I could lend a hand in fixing, but I don't quite understand the bug (the code being called seems to be in librdkafka and my familiarity with that is quite minimal).
I ended up running into this, and for our use case (subscription API updating a frontend) it's not ideal behavior. I'll go into the details after the quick fix.
Quick Fix Solution
const consumer = new KafkaConsumer(...);
consumer.setDefaultConsumeTimeout(0);
This will make the consume non-blocking. If you don't have your own delay on calls to JS.Confluent.KafkaConsumer.consume and rely on it's blocking nature to prevent the next call, then I'd probably think twice about applying this or do some testing.
If you control your calls to consume with your own delay, then the above solution is probably preferred regardless, as it will prevent the calls to consume from blocking until messages arrive.
This solution still triggers a timeout error to exit the loop, so the behavior is similar to a non-zero timeout.
Also, I guess if you aren't aware of this default timeout, there's a guaranteed 1 second delay on grabbing a ready message, so can see better responsiveness at the call site updating the timeout this way.
Expected Behavior
When consuming from a topic with:
consumer.setDefaultConsumeTimeout(DEFAULT_CONSUME_TIME_OUT); // Default: 1000ms
consumer.consume(BATCH_COUNT); // e.g. 500
It's expected that after 1000ms, the call to consume will conclude and return whatever messages are available.
Actual Behavior
The timeout does not happen on a batch basis, but instead only returns if a message fails to continuously appear on the topic within under 1000ms, up to BATCH_COUNT messages. So, either the call for a batch of messages will return when BATCH_COUNT messages are available, or when it has been 1000ms since a message has arrived on the topic.

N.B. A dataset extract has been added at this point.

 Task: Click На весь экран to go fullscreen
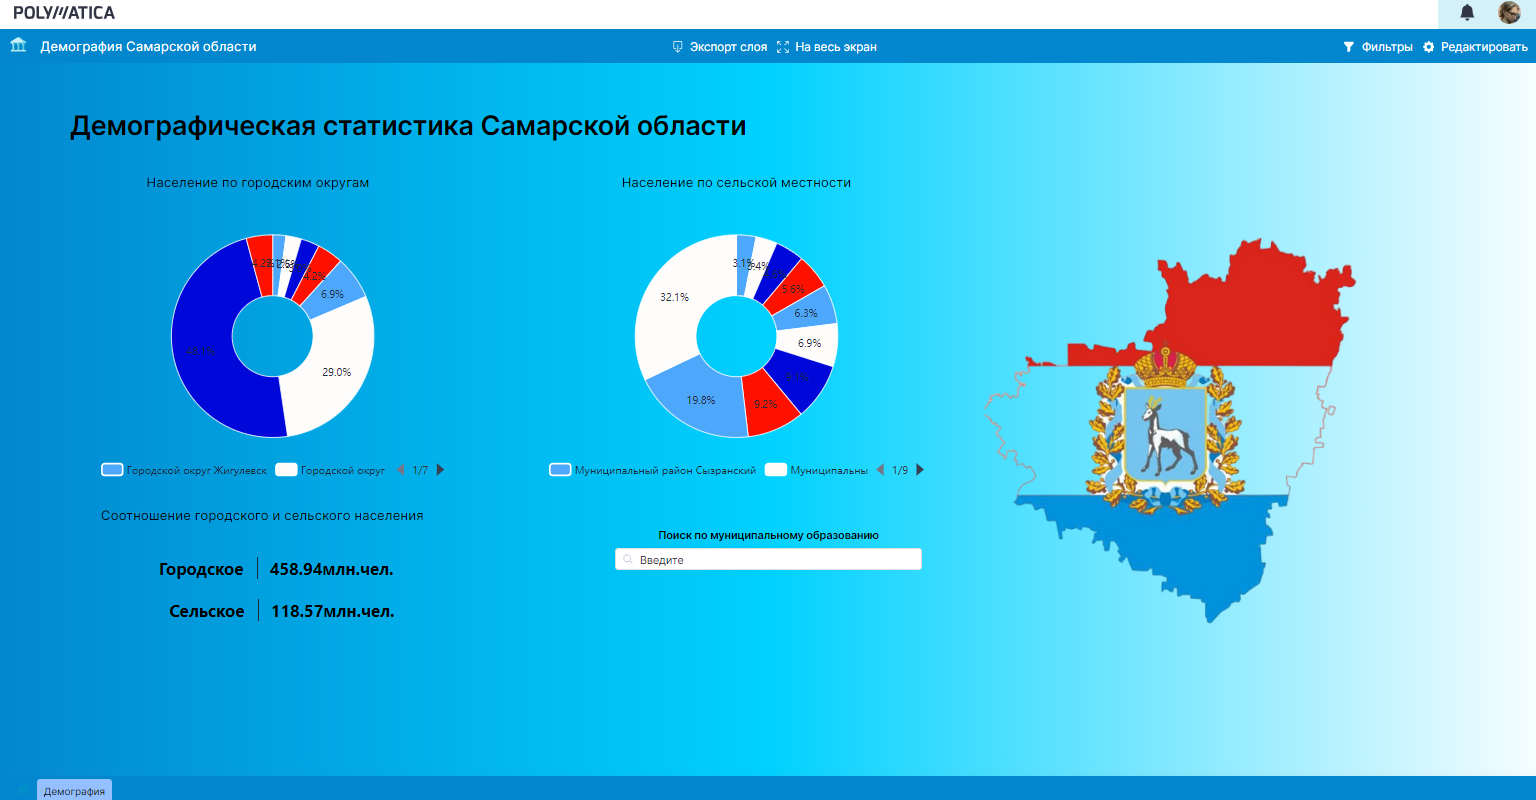pos(827,47)
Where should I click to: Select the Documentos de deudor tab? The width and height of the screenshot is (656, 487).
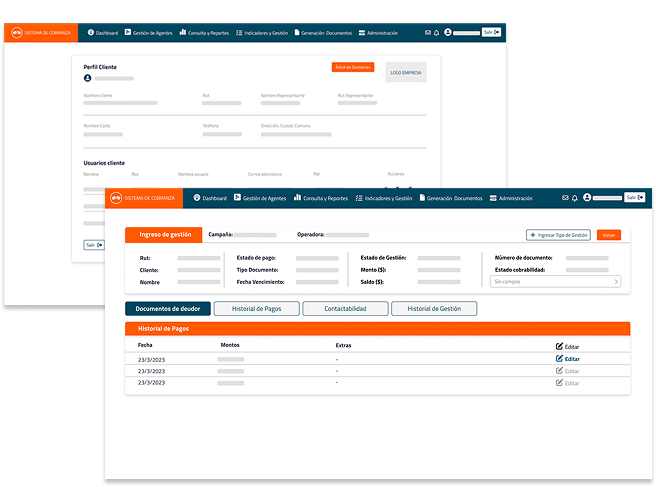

Essentially, the batch consume is debounced until messages stop appearing.
My Situation
I have a topic that consistently receives around 250-500 rpm. These messages are processed very quickly, < 8ms. I noticed two things:
- The lag on the topic would keep increasing to our
BATCH_COUNTand then immediately disappear - Our consumer was only processing messages in small 3-5 second chunks and then idling
This resulted in our consumer - that has a theoretical throughput of 3000 rpm - being capped at around 500 rpm.
What's Happening
Callstack
JS.Confluent.KafkaConsumer.consume -> JS.Confluent.KafkaConsumer._consumeNum -> Cpp.Confluent.KafkaConsumer.NodeConsume -> Cpp.Confluent.Worker.KafkaConsumerConsumeNum (Main Loop) -> Cpp.Confluent.KafkaConsumer.Consume -> Cpp.librdkafka.KafkaConsumerImpl.consume -> C.librdkafka.rd_kafka_consume -> C.librdkafka.rd_kafka_consume0 -> etc.
Words
The timeout gets passed to Cpp.Confluent.Worker.KafkaConsumerConsumeNum which gets passed to individual Cpp.Confluent.KafkaConsumer.Consume calls that are only timeouts for each call, rather than the whole batch. The loop gets essentially debounced by receiving new messages and not erroring with a timeout to exit.
Shorter Term Solution
Behave as librdkafka does, check the timeout on a batch basis. I have a version of this here: https://github.com/confluentinc/confluent-kafka-javascript/pull/330
Longer Term Solution
librdkafka does have a batch consume in their API that could be used instead, but would probably take a lot of validation of functionality to shift to and not sure about the EOF event implications.